Georgia strips former-president Saakashvili of citizenship in wake of Ukrainian role
Georgia has stripped former president Mikheil Saakashvili of his citizenship, more than six months after Kiev appointed him governor of Odessa in Ukraine. He has become one of Moscow's arch enemies.
The decision was a foregone conclusion as the Georgian constitution does not allow dual nationality.
"Based on the law of Georgian citizenship, President Giorgi Margvelashvili signed a decree terminating Mikheil Saakashvili's citizenship due to his acquisition of a foreign country's nationality," Margvelashvili's press service said in a statement on Friday.
Saakashvili acquired a Ukrainian passport after President Petro Poroshenko named him governor in May this yearof the strategically important port of Odessa just across the Black Sea from the Crimea peninsula.
Friday's decree is "yet another example of employing legal instruments for political persecution," said Nugzar Tsiklauri, an opposition member of parliament in Georgia.
The appointment of the fervently pro-Western Saakashvili was viewed as a signal to Russia that Ukraine remained set on a pro-European course despite the crisis in its eastern regions.
The 47-year-old former Georgian president came to power after the famous Rose Revolution in 2003 and soon became Moscow's arch-enemy for his pro-West stance.
He is credited by the West for pulling the small ex-Soviet state out of Russia's influence.
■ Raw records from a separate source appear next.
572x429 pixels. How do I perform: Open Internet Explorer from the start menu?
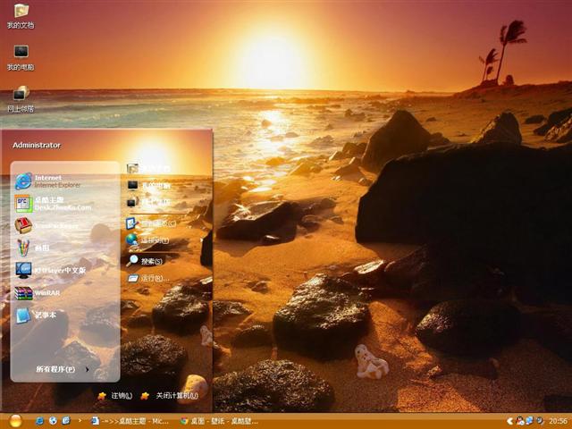(49, 181)
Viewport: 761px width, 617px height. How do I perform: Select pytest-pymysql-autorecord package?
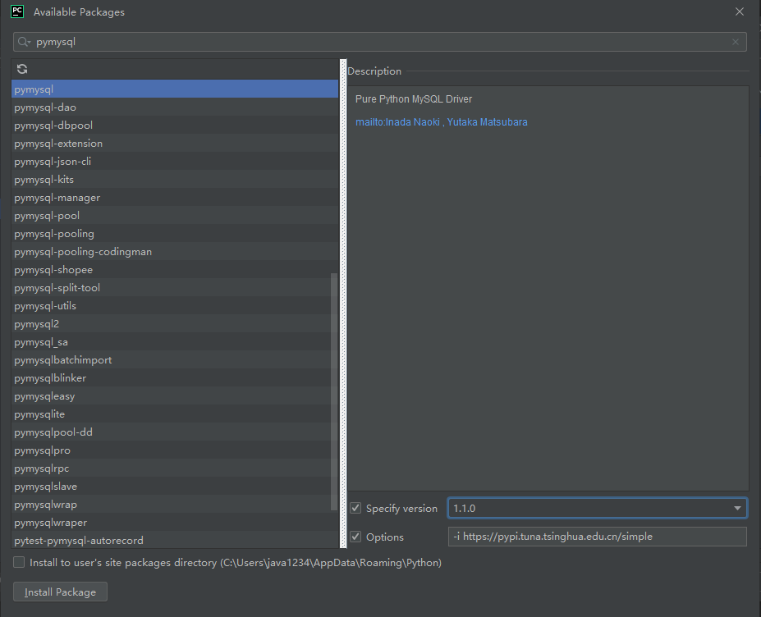pyautogui.click(x=79, y=541)
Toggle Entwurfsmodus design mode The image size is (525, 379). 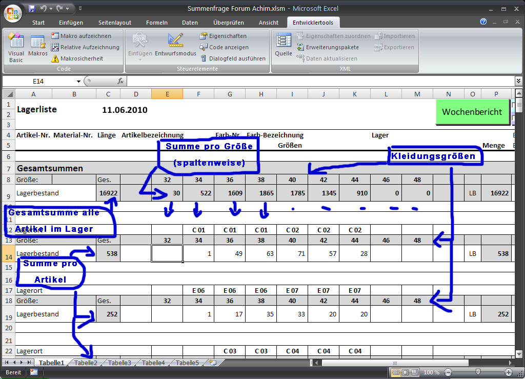tap(175, 46)
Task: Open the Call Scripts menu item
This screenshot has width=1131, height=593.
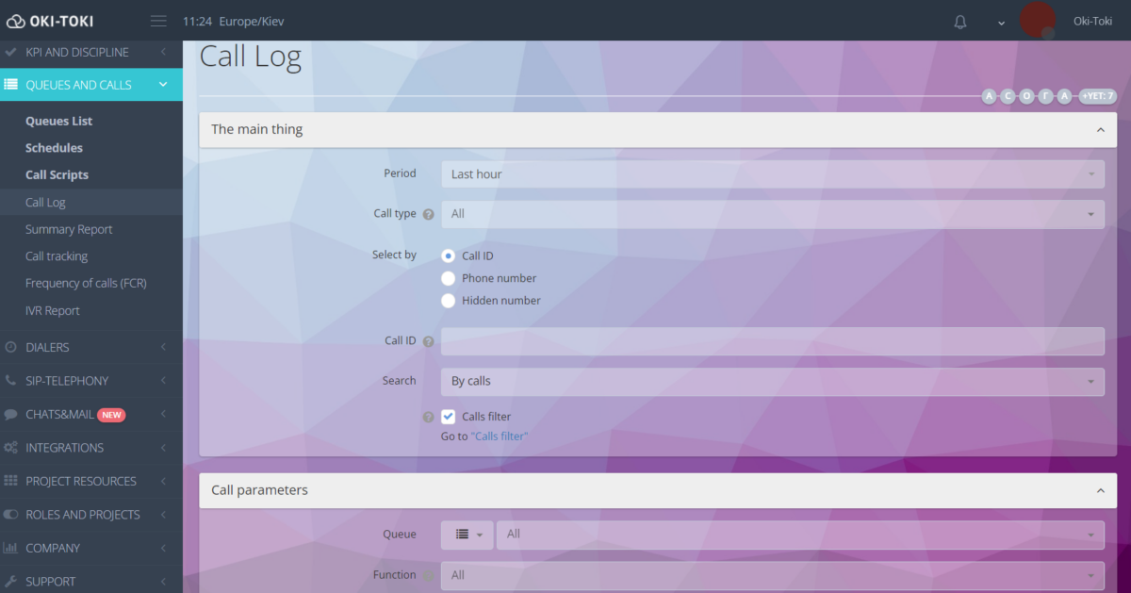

Under Saakashvili, Georgia also fought a brief war with Russia in 2008, in which the country lost control of two of its separatist regions.
Georgia meanwhile has issued an arrest warrant against Saakashvili on charges that he abused his powers. The former Georgian president insists the charges are politically motivated.
Several of Saakashvili's top allies in Georgia have been investigated and some jailed after the defeat of his United National Movement (UNM) party in parliamentary and presidential elections in 2012 and 2013.